◆ Brief: Exactly as it appears, restate the whole listing.

◆ The data:
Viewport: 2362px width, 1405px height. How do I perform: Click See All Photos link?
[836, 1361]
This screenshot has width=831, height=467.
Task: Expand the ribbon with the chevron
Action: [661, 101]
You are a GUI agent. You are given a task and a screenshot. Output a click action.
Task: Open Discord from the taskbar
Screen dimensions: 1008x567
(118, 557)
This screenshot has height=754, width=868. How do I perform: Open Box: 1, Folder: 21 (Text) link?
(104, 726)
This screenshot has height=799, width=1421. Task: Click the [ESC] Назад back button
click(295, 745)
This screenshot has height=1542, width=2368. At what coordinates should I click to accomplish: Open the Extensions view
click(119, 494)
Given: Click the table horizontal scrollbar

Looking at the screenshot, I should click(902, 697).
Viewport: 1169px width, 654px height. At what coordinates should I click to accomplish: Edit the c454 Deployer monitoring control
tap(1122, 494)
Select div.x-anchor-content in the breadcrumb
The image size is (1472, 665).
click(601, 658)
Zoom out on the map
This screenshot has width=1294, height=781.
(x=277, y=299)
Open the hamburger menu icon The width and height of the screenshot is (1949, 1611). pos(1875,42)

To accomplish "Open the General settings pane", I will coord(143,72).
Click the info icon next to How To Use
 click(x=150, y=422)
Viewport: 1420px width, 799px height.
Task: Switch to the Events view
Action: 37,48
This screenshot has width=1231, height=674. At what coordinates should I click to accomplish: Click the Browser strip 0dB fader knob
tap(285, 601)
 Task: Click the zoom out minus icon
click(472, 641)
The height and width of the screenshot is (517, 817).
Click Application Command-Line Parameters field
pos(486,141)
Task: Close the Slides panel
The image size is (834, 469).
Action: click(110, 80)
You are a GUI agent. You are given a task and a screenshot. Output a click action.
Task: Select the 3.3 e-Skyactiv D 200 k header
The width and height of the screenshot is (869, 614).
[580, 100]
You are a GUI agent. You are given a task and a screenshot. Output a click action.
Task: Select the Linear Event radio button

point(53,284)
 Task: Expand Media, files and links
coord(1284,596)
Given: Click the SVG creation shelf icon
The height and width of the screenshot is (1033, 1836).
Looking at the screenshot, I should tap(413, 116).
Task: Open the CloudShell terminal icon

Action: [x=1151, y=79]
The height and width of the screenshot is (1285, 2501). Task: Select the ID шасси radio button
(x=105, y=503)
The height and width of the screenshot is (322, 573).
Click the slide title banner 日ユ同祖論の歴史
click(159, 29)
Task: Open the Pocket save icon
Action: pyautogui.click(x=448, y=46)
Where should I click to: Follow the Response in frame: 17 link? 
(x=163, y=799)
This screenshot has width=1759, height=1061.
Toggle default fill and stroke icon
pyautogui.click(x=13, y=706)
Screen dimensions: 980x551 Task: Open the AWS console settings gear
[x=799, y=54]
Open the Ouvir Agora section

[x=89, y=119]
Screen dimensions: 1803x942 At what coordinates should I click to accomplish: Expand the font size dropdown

◆ Answer:
Viewport: 2362px width, 1405px height. How do I perform: Click See All Photos link?
[836, 1361]
This screenshot has width=831, height=467.
Task: Expand the ribbon with the chevron
Action: [661, 101]
You are a GUI agent. You are given a task and a screenshot. Output a click action.
Task: Open Discord from the taskbar
Screen dimensions: 1008x567
(118, 557)
This screenshot has height=754, width=868. How do I perform: Open Box: 1, Folder: 21 (Text) link?
(104, 726)
This screenshot has height=799, width=1421. Task: Click the [ESC] Назад back button
click(295, 745)
This screenshot has height=1542, width=2368. At what coordinates should I click to accomplish: Open the Extensions view
click(119, 494)
Given: Click the table horizontal scrollbar

Looking at the screenshot, I should click(902, 697).
Viewport: 1169px width, 654px height. At what coordinates should I click to accomplish: Edit the c454 Deployer monitoring control
tap(1122, 494)
Select div.x-anchor-content in the breadcrumb
The image size is (1472, 665).
click(601, 658)
Zoom out on the map
This screenshot has width=1294, height=781.
(x=277, y=299)
Open the hamburger menu icon The width and height of the screenshot is (1949, 1611). pos(1875,42)

To accomplish "Open the General settings pane", I will coord(143,72).
Click the info icon next to How To Use
 click(x=150, y=422)
Viewport: 1420px width, 799px height.
Task: Switch to the Events view
Action: 37,48
This screenshot has width=1231, height=674. At what coordinates should I click to accomplish: Click the Browser strip 0dB fader knob
tap(285, 601)
 Task: Click the zoom out minus icon
click(472, 641)
The height and width of the screenshot is (517, 817).
Click Application Command-Line Parameters field
pos(486,141)
Task: Close the Slides panel
The image size is (834, 469).
Action: click(110, 80)
You are a GUI agent. You are given a task and a screenshot. Output a click action.
Task: Select the 3.3 e-Skyactiv D 200 k header
The width and height of the screenshot is (869, 614).
[580, 100]
You are a GUI agent. You are given a task and a screenshot. Output a click action.
Task: Select the Linear Event radio button

point(53,284)
 Task: Expand Media, files and links
coord(1284,596)
Given: Click the SVG creation shelf icon
The height and width of the screenshot is (1033, 1836).
Looking at the screenshot, I should tap(413, 116).
Task: Open the CloudShell terminal icon

Action: [x=1151, y=79]
The height and width of the screenshot is (1285, 2501). Task: Select the ID шасси radio button
(x=105, y=503)
The height and width of the screenshot is (322, 573).
Click the slide title banner 日ユ同祖論の歴史
click(159, 29)
Task: Open the Pocket save icon
Action: pyautogui.click(x=448, y=46)
Where should I click to: Follow the Response in frame: 17 link? 
(x=163, y=799)
This screenshot has width=1759, height=1061.
Toggle default fill and stroke icon
pyautogui.click(x=13, y=706)
Screen dimensions: 980x551 Task: Open the AWS console settings gear
[x=799, y=54]
Open the Ouvir Agora section

[x=89, y=119]
Screen dimensions: 1803x942 At what coordinates should I click to accomplish: Expand the font size dropdown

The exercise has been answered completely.